Free speech is probably the best known and most revered of our constitutional rights in the U.S. But what exactly is speech? As humans, we have many different ways of expressing our thoughts, opinions, and beliefs. The First Amendment protects these kinds of expression, including:
- spoken and written words
- online blogs, social media posts, and comments
- movies, TV shows, and videos
- theater, dance, and visual art
- video games
- actions that convey a message (known as “symbolic speech”) like burning a flag
- clothes that express an opinion or demonstrate faith, from T-shirts with slogans to religious headscarves
- signing a petition
- political yard signs
- bumper stickers, and
- money, in the form independent spending related to political campaigns (Citizens United v. Federal Election Commission, 558 U.S. 310 (2010)).
The First Amendment also protects the right not to speak (often referred to as a protection from “compelled speech”). In classic examples from U.S. Supreme Court opinions, this means that students may stay silent during the pledge of allegiance (West Virginia Bd. of Educ. v. Barnette, 319 U.S. 624 (1943)), and drivers may refuse to display a state’s “Live Free or Die” motto on their license plates (Wooley v. Maynard, 430 U.S. 705 (1977).)

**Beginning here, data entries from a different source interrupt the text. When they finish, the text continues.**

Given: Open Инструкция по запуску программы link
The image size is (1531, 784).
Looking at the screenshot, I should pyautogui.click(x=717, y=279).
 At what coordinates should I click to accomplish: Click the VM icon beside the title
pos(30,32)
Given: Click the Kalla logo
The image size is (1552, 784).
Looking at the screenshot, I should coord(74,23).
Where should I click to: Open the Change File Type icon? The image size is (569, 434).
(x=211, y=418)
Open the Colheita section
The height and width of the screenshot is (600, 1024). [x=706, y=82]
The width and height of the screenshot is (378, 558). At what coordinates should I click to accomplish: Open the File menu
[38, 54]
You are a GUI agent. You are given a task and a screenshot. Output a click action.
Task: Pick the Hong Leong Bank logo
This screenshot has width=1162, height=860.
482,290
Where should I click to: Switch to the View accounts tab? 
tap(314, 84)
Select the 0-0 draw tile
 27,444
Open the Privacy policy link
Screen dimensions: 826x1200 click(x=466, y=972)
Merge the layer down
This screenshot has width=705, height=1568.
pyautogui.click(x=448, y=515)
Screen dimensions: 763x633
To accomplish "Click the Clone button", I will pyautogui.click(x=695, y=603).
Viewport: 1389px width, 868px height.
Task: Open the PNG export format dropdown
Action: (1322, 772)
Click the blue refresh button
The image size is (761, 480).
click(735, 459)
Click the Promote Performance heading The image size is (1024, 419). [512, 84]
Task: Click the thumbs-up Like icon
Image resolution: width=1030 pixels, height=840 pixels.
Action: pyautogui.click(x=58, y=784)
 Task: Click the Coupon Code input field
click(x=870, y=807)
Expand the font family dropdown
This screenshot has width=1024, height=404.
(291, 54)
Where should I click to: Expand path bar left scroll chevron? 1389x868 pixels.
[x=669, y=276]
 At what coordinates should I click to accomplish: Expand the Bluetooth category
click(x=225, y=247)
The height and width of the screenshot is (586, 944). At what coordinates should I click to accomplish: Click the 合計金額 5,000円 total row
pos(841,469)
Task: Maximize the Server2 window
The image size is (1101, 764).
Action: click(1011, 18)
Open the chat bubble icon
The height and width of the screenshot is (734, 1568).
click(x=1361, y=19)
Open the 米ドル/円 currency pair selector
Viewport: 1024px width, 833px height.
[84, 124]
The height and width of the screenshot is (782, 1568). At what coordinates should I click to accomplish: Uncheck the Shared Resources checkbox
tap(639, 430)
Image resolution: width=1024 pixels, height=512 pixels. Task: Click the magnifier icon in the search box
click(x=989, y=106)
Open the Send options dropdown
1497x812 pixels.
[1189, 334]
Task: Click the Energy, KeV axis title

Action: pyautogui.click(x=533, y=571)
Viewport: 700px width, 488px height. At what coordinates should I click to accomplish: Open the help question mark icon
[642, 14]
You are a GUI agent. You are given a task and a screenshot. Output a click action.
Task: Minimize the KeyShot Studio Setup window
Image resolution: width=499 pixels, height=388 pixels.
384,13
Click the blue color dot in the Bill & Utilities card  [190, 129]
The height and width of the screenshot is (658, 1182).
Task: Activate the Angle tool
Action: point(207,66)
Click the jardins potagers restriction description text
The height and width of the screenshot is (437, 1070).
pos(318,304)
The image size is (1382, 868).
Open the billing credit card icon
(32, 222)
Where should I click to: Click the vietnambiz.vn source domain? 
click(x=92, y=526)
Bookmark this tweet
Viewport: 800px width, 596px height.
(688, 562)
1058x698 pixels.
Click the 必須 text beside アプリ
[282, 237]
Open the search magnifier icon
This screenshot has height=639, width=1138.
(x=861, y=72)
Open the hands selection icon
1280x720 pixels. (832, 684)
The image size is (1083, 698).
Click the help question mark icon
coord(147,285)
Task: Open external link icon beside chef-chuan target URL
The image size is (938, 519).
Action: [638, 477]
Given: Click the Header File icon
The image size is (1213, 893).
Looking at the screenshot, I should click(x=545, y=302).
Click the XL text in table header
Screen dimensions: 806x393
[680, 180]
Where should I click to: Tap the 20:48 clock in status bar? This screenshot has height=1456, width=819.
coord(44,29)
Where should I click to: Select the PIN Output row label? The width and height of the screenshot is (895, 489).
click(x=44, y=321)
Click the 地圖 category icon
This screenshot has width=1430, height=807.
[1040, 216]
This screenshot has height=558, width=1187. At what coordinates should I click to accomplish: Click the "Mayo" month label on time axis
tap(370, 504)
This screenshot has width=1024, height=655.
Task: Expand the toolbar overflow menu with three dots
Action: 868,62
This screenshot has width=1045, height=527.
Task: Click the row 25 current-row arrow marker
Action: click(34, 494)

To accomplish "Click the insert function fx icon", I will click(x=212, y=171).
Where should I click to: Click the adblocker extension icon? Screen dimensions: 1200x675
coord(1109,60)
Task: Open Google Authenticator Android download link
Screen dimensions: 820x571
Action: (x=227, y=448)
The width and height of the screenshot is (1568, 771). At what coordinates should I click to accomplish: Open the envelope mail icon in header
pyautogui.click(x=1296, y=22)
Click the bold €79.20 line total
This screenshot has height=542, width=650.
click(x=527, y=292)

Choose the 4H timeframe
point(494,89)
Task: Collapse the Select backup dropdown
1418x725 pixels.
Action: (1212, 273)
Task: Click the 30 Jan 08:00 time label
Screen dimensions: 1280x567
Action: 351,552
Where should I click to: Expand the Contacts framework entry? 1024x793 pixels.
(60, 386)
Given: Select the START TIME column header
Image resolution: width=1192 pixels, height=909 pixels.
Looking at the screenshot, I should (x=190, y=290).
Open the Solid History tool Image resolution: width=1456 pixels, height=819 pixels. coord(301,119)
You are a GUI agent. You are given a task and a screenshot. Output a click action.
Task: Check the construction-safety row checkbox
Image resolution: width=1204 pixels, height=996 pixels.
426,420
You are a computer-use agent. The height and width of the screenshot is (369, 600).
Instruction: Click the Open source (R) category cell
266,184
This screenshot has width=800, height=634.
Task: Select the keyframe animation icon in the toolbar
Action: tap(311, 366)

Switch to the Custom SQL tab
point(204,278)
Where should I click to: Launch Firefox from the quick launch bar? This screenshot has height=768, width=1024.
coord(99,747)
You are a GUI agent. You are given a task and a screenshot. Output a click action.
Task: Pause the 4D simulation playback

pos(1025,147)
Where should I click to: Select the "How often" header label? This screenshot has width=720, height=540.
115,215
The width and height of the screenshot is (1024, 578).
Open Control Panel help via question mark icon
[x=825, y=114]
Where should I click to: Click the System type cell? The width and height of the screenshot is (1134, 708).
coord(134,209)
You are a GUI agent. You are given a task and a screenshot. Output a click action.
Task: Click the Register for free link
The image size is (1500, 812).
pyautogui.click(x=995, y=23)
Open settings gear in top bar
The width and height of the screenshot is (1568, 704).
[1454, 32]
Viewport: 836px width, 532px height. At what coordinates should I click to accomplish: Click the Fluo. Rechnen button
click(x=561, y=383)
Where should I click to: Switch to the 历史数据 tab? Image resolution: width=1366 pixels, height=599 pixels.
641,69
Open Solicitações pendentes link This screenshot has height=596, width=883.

Algorithms and "Likes" as Speech
As technology changes, more ways of expressing ideas or opinions come under the “speech” umbrella. For instance, computer code may be entitled to First Amendment protection, to the extent that it conveys information to human beings who understand it (see, for example, Universal City Studios, Inc. v. Corley, 273 F.3d 429 (2nd Cir. 2001)). Some courts have concluded that simply “liking” someone else’s Facebook page, post, or comment is itself a form of speech that’s protected under the First Amendment (see Bland v. Roberts, 730 F.3d 368 (4th Cir. 2013)). And at least one judge found that Google search results are protected free speech.
Questions for Your Lawyer
- I’m a baker who considers decorated cakes to be my art form. If the law says I can’t refuse to make cakes for same-sex weddings—even though homosexuality is against my religion—isn’t that unconstitutional compelled speech?
- I was cited under a city ordinance that makes it illegal to wear sagging pants in public if your underwear shows. Can I fight the citation as a violation of my First Amendment right to express pride and solidarity with African American urban youth culture?
- For me, walking around my gay neighborhood without clothes is an expression of my support for LGBT rights and gay culture, but the city has banned public nudity. Can I sue the city for violating my free speech rights?